___ Отрывок текста ___

Жарким летом 1827 года, во время войны России и Персии, войска генерала Паскевича осадили Эривань (Ереван), а затем штурмом взяли крепость Аббас-Абад в десяти верстах от Нахичевани. Начались переговоры о мире. По поручению командующего русской армией в Закавказье их вел Александр Сергеевич Грибоедов, надворный советник Иностранной коллегии Российской империи и уже известный поэт.

Из донесения Грибоедова Паскевичу о переговорах с персидским шахом Аббасом-Мирзой:

«…Я вынужден был сказать, что не имею поручения разбирать то, что предшествовало войне, что это не мое дело.

— Так все вы говорите: не мое дело, — но разве нет суда на этом свете!

— Ваше высочество сами поставили себя судьею в собственном деле и предпочли решить его оружием. Не отнимая у вас ни благоразумия, ни храбрости, ни силы, замечу одно только: кто первый начинает войну, никогда не может сказать, чем она закончится.

— Правда, — отвечал он.

— Прошлого года персидские войска внезапно и довольно далеко проникли в наши владения по сю сторону Кавказа. Нынче мы, пройдя Эриванскую и Нахичеванскую области, стали на Араксе, овладели Аббас-Абадом, откуда я приехал.

— Овладели! Взяли! Вам сдал Аббас-Абад, зять мой, трус, — он женщина, хуже женщины.

— Сделайте то, что мы сделали против какой-либо крепости, и она сдастся вашему высочеству.

— Нет, вы умрете на стене, ни один живой не останется; мои не умели этого сделать, иначе вам никогда бы не овладеть Аббас-Абадом.

— Как бы то ни было, при настоящем положении дел уже три раза, как генерал получал от вас предложения о мире, и ни одно из ваших сообщений несходно с условиями, мимо которых с нашей стороны не приступят ни к каким переговорам. Такова есть воля государя… При окончании каждой войны, несправедливо начатой с нами, мы отдаляем наши пределы и вместе с тем неприятеля, который бы отважился переступить их. Вот отчего в настоящих обстоятельствах требуется уступка областей Эриванской и Нахичеванской. Деньги — также род оружия, без которого нельзя вести войну. Это не торг, ваше величество, даже не вознаграждение за претерпенные убытки: требуя денег, мы лишаем неприятеля способов вредить нам на долгое время».

По Туркменчайскому договору граница между Россией и Персией теперь проходила по Араксу. Шах, уступая России две области и соглашаясь на огромную дань деньгами, уверял царского посла в вечной дружбе с его державой. Передавая эти слова, Грибоедов замечал: «Впоследствии, однако, подтвердились наблюдения, не одним мною сделанные, что у персиян слова с делами в вечном между собою раздоре». Следует, однако, заметить, что эти земли всегда привлекали пристальное внимание англичан, и всевозможные стычки и неприятные инциденты могли возникать не без их участия.

___ Записанные данные ___

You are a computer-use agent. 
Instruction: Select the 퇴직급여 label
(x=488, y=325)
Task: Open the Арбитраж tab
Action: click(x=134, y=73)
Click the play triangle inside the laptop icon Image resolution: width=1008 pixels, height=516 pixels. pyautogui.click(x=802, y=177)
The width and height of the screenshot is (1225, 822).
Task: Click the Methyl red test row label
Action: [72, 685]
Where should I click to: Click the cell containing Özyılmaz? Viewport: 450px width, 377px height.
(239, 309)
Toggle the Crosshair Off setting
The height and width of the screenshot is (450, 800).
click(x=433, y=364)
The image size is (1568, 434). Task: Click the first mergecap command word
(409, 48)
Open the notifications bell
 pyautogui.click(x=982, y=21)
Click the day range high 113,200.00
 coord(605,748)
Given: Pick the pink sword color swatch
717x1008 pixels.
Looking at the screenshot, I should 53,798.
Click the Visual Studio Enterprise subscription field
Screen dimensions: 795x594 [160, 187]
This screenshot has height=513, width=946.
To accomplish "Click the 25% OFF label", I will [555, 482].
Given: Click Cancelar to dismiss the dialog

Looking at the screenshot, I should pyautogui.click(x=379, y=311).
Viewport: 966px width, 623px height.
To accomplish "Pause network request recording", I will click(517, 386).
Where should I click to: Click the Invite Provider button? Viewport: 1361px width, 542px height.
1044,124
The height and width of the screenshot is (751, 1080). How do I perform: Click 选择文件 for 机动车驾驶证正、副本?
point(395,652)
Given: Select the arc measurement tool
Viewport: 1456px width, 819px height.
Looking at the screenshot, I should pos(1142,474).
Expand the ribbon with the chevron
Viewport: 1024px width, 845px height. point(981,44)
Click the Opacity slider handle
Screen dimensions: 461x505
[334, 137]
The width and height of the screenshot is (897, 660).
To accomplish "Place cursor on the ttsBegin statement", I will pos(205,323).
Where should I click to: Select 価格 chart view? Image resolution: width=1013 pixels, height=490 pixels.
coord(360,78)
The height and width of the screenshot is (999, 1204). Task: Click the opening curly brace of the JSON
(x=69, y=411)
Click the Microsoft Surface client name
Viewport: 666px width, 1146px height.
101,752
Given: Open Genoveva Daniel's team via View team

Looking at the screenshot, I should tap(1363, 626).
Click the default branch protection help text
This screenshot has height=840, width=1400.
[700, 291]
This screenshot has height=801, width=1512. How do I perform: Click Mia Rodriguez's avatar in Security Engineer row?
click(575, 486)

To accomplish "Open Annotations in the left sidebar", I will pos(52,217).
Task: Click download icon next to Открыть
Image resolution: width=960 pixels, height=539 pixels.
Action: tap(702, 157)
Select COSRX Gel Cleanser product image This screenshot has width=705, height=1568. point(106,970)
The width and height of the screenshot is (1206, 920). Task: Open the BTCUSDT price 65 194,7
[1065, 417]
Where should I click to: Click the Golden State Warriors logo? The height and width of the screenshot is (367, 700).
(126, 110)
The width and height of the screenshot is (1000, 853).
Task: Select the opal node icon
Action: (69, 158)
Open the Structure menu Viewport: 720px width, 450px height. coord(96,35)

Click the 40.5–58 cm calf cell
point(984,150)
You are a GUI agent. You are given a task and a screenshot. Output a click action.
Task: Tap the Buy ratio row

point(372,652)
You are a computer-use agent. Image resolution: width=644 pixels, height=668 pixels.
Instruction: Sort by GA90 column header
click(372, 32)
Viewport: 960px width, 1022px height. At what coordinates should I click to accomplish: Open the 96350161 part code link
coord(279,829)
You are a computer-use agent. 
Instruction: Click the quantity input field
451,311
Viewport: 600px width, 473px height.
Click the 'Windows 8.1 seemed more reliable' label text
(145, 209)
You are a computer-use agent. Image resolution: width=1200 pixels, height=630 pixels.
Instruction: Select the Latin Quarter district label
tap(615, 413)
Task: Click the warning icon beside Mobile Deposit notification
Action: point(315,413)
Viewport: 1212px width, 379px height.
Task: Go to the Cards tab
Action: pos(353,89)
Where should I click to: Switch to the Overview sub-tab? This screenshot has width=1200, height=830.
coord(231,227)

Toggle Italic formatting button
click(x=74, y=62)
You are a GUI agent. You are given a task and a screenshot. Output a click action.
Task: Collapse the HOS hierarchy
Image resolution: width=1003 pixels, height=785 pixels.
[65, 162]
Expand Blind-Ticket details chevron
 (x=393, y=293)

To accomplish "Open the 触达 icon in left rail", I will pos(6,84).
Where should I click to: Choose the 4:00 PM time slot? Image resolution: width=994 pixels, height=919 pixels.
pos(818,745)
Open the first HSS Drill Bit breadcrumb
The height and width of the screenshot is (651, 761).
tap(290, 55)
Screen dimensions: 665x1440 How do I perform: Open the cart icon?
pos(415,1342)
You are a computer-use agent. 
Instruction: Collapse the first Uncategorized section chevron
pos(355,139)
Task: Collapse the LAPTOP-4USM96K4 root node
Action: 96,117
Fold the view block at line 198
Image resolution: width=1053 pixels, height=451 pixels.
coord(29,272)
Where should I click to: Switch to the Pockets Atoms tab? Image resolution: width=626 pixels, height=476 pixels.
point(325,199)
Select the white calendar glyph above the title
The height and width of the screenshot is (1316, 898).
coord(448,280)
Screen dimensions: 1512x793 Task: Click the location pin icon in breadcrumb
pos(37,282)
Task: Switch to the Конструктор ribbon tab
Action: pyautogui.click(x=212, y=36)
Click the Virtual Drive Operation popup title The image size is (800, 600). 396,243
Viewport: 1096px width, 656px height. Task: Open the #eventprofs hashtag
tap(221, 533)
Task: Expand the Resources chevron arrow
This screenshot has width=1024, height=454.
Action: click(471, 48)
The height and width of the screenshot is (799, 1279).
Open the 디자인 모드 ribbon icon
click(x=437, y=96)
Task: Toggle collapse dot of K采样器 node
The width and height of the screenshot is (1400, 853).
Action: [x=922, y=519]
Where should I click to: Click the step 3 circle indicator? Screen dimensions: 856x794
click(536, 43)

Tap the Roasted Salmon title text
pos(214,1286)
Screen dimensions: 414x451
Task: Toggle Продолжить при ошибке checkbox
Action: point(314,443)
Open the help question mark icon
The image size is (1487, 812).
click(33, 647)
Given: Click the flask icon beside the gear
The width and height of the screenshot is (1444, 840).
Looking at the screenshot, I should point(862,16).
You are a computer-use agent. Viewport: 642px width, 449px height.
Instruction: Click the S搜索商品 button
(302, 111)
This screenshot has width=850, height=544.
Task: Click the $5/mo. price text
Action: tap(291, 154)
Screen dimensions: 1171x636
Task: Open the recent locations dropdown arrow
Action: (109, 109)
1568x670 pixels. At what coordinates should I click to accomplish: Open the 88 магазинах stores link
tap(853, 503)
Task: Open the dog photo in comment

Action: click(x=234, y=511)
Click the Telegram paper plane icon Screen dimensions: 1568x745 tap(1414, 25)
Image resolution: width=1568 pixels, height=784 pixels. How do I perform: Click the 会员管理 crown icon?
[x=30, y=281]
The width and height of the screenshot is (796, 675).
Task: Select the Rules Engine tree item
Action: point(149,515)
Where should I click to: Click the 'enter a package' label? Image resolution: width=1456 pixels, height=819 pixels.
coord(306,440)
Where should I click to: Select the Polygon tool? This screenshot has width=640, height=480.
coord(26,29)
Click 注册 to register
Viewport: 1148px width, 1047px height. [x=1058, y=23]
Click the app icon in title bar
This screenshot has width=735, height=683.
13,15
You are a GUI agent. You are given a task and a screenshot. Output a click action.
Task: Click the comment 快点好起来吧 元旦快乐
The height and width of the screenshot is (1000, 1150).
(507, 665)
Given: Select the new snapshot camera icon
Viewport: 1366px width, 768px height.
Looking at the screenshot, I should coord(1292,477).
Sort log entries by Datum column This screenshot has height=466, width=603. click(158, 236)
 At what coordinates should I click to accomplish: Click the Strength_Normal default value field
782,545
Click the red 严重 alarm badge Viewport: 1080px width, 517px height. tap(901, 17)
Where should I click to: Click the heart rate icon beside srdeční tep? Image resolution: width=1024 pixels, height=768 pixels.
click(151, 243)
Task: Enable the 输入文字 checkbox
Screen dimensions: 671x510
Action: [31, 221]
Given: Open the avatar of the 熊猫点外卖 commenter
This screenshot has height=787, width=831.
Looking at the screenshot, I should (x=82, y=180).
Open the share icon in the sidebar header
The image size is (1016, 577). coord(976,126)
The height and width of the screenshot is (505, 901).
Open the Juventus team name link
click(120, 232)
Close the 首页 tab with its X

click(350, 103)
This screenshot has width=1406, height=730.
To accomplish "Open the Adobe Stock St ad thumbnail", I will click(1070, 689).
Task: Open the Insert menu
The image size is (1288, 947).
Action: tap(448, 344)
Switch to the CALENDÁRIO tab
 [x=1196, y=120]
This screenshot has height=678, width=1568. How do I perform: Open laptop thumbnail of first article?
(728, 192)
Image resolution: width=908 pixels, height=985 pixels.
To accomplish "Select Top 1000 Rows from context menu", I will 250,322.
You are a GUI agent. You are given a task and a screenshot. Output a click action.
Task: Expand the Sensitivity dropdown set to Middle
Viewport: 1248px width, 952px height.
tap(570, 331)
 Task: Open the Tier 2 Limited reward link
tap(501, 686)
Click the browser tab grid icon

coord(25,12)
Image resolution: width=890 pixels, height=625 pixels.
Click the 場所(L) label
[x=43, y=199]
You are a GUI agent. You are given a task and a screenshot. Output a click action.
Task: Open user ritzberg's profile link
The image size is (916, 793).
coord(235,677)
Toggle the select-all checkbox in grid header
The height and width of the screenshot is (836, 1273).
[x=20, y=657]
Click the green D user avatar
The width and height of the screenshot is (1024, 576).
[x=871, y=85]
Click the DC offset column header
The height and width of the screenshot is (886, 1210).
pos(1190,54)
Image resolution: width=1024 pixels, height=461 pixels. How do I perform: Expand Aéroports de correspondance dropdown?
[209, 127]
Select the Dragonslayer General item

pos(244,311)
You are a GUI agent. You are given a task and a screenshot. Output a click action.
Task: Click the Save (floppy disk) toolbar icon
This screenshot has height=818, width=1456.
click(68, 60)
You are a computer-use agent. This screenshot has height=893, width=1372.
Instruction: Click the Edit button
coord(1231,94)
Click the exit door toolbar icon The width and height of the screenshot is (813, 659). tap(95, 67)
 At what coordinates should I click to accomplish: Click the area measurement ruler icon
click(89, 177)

___

* Условие задачи
Извлеките из отрывка о переговорах Грибоедова с персидским шахом всё, начиная со слов «Из донесения Грибоедова» и вниз до слов «не мое дело.». Строки здесь никакой роли не играют.

* Ответ на задачу
Из донесения Грибоедова Паскевичу о переговорах с персидским шахом Аббасом-Мирзой:

«…Я вынужден был сказать, что не имею поручения разбирать то, что предшествовало войне, что это не мое дело.